ACTIVITY
The answer must consist of each line below that contains the word "agent", copied in full.

* * *

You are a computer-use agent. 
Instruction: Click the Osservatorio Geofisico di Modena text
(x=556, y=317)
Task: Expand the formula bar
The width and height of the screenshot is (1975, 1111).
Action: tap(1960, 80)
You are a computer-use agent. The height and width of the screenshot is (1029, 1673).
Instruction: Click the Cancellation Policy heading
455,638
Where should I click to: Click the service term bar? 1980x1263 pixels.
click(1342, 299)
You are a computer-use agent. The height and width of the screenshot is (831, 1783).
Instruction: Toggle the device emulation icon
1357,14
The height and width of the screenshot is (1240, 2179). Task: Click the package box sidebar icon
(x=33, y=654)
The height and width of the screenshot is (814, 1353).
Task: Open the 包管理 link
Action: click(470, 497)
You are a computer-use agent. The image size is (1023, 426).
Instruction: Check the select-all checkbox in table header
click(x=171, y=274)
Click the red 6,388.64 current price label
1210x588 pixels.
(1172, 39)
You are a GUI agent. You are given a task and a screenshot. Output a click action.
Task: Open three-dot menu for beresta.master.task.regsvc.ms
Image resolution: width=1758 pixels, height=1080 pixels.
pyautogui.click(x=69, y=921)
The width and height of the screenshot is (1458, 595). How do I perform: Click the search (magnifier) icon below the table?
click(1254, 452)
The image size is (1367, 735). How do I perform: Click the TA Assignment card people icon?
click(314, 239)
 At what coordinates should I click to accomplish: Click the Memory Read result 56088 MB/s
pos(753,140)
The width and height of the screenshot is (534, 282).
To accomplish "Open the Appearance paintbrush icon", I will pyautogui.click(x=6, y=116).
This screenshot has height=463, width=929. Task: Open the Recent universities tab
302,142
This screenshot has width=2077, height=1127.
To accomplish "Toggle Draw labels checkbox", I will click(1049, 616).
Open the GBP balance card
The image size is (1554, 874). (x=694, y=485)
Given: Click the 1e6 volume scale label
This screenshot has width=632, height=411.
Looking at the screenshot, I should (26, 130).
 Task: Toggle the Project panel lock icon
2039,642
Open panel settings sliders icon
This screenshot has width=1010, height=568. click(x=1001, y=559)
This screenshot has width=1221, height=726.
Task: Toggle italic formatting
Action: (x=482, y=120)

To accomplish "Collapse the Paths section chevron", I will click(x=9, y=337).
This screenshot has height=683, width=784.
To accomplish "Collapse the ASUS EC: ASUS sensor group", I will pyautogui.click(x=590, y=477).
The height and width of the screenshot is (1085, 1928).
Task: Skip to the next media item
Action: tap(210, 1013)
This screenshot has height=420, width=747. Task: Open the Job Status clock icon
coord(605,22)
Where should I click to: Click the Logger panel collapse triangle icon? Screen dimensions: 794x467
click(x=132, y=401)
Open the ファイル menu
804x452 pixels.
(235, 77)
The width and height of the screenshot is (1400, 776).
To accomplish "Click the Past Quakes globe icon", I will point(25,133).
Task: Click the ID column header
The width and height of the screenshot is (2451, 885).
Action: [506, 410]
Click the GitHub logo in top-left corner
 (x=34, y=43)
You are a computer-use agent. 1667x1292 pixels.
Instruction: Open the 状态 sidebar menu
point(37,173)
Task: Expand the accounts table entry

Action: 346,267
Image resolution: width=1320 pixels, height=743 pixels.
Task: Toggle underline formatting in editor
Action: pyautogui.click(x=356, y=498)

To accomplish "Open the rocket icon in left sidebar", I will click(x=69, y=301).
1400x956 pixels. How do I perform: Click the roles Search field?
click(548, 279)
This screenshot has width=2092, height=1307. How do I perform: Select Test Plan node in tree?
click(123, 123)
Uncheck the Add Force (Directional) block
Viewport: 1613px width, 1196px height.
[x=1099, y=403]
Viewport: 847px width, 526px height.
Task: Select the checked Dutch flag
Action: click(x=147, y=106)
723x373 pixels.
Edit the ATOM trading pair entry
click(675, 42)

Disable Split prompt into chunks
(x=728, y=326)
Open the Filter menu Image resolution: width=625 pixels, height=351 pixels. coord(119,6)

* * *

ANSWER BOX
You are a computer-use agent. 
You are a computer-use agent. The height and width of the screenshot is (1029, 1673).
You are a computer-use agent. The height and width of the screenshot is (831, 1783).
You are a computer-use agent. The image size is (1023, 426).
You are a GUI agent. You are given a task and a screenshot. Output a click action.
You are a computer-use agent. 1667x1292 pixels.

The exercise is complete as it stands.